Instinctively, she slid deeper into the bed. The language the woman had made the
inappropriate remark in was German. German! What was a German doing here, in
Spa, where every square, every public garden, had a monument with lists of the
fallen of two world wars carved in stone? Her own country was swarming with
health resorts? Why Spa?
Hoping the “elderly
Walküre” will simply leave her alone, Lotte does her best to ignore her, closing hers eyes and breathing deeply, but to no avail. When the bumptious woman
inquires in French as to whether or not the water in the bottles on the table is
safe to drink, Lotte makes the mistake—a reflex, a yearning?—of responding to the
woman in German, perfect German. “Ach so! You’re German!” exclaims the German
with delight, and the fuse between them is lit.
So begins this deeply
gratifying tale of the painful reunion of two sisters, twins, separated in
their youth by World War II, then drawn together again by chance, by arthritis,
by fate. In a style and setting reminiscent of Mann’s Magic Mountain, Lotte and her sister, Anna—one Dutch, one German—grope
their way back through the past, through the layers of guilt and longing and
recrimination.
The setting is significant,
both symbolically and logistically; pinched tightly between Germany, the
Netherlands, and France, Belgium (in particular the famous healing resort of
Spa) is the perfect stage for this humble, if allegorical reunion, an
intermediate and relatively neutral corner of Europe that is nonetheless deeply
scarred by the cataclysmic history of Europe. Writes Tony Judt, “There are
probably more battlefields, battle sites, and reminders of ancient and modern
wars in Belgium than in any comparatively sized territory in the world.”
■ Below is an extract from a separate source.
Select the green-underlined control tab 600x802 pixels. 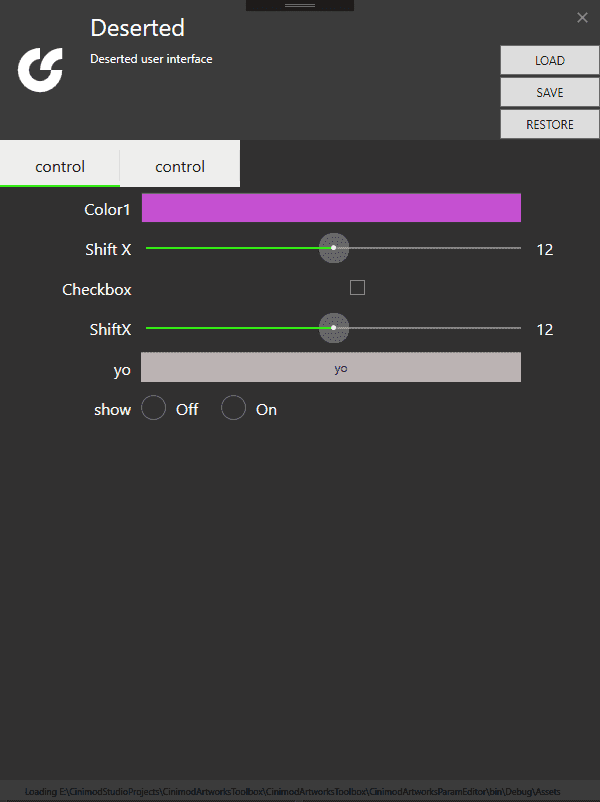click(60, 164)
Bit by bit, between peat and
carbonated baths, over coffee and pastries, and in the course of their many and
aimless walks through the damp and wintry streets, Lotte and Anna struggle
slowly, tentatively, in the course of this fine novel, to unravel the tangled
history that binds them—as Germans, as sisters, as twins.
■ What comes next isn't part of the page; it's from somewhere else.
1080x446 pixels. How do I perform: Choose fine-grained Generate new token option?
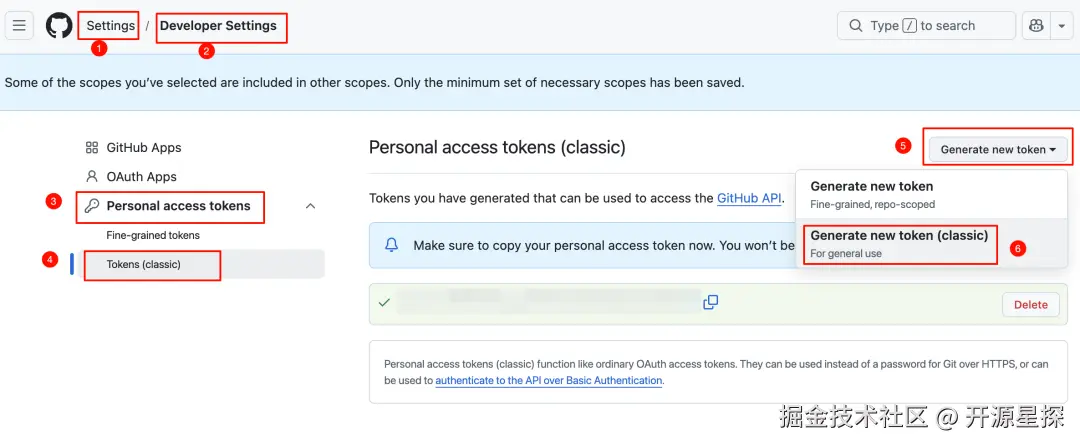click(871, 194)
Tessa de Loo (b. 1945) is a Dutch writer whose
novel The Twins has been translated un 25 languages. She is also the author of The Book of Doubt
(2013). Splitting her time between Portugal and France, she is one of the most
successful writers in the Dutch language.
* “Why
The Healing Gods Are Twins” was published in The Yale Journal of Biology and Medicine, 1977.